Panamint Two words spoken by a patient pretty much sum up this whole film, start to finish- "I'm phobic!". It's all phobia, neurosis and hysterics, so its kinda like watching a train wreck. The main difference between patients and staff is that the patients seem more self aware, often knowing just what their problems are, in contrast to the staff who flounder in self ignorance while totally unaware of their own internal issues. Overall the film lacks much depth, maybe the depth was lost in the editing process, so that we are left with...well...mostly just drapes (at least four different sets of drapes by my count, if you include the originals that are to be replaced). Maybe the writers of this story had a drapery fetish? Strange, but you never know!Lillian Gish and Gloria Grahame steal the movie and their performances are worth your viewing time. The whole movie is a guilty pleasure, as neither inmates nor staff seem to be in charge of this asylum. Its fun to watch as the wheels come off and the "Institute for Neurosis" descends into 1950's campy chaos.
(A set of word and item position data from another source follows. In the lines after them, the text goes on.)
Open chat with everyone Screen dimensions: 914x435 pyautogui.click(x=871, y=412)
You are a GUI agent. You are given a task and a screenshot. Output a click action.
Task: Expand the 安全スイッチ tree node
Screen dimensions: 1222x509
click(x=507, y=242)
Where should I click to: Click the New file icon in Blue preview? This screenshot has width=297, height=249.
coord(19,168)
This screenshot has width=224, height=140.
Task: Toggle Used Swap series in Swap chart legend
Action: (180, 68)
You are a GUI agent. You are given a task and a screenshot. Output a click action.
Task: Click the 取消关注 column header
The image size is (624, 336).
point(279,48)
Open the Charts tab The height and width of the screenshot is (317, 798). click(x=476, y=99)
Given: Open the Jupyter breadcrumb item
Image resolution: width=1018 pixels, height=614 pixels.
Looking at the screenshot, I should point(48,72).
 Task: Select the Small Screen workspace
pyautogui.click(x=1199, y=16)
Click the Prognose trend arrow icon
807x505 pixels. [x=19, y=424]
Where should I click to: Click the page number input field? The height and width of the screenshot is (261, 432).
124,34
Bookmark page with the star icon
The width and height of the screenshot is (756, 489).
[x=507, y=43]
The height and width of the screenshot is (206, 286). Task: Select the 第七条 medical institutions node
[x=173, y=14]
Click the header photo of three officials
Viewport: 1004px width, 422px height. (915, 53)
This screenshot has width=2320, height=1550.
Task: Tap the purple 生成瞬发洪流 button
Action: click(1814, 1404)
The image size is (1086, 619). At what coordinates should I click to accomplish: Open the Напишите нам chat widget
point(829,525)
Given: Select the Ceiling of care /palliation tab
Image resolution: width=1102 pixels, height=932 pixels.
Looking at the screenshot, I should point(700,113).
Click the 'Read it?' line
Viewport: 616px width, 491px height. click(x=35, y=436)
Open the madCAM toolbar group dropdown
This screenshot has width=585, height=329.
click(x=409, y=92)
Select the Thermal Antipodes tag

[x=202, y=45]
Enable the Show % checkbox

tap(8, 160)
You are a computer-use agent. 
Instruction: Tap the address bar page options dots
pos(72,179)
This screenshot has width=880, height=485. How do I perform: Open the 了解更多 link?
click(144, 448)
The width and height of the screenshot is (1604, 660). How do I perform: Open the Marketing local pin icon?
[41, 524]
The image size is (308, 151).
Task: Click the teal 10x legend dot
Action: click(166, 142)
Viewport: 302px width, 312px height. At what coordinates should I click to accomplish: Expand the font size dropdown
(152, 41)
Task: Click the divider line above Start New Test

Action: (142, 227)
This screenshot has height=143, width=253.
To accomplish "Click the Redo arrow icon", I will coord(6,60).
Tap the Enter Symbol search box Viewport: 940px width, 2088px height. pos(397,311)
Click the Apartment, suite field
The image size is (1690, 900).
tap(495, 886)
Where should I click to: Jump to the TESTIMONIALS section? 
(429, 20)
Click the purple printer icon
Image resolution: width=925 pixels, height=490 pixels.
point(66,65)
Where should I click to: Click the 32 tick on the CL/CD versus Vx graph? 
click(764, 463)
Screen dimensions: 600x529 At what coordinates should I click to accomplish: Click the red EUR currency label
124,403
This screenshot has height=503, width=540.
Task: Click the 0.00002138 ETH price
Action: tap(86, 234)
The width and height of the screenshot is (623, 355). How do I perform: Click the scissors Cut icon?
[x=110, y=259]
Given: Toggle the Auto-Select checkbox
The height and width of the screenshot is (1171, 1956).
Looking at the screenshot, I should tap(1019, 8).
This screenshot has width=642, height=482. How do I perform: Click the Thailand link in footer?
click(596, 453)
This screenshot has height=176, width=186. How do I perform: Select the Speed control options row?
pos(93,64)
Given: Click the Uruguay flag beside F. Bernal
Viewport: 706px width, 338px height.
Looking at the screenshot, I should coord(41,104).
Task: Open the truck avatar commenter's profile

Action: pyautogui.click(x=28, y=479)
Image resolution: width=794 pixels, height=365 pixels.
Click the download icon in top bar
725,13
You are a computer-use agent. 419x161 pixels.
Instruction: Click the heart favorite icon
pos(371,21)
robertguttman As the great satirist Tom Leher once observed, "If people can't communicate then the very least that they should do is to shut up". "The Cobweb" is a perfect case in point. There's a tremendous amount of talk in this movie, but almost no communication. The plot revolves around the selection of new drapes for the library in a psychiatric hospital. However, it's the lack of communication in regard to that issue, and the complications ensuing therefrom, that form the crux of the story. Along the way it becomes clear that the staff are not all that much more well-adjusted than the inmates. They display a great deal of professional and personal jealousy, insecurity and frustration. But then, as the frustrated head of the Bullock household wisely observed in the classic screwball comedy film, "My Man Godfrey", "All you need to start an asylum is an empty room and the right kind of people." There are plenty of the right kind of people in "The Cobweb", among both the staff and the inmates.Directed by Vincent Minelli and featuring a first-rate cast (including one of the great stars of silent films, Lillian Gish), "The Cobweb" had all the elements to have become a really great movie. Nevertheless, somehow, it doesn't quite come off. Perhaps it's because the film is a little bit too talky. Perhaps the issue of which drapes to hang in the sanatorium library is a bit too minor and superficial to excite the viewer's attention. Nevertheless, if you haven't seen this one, give it a chance, it might just grab you.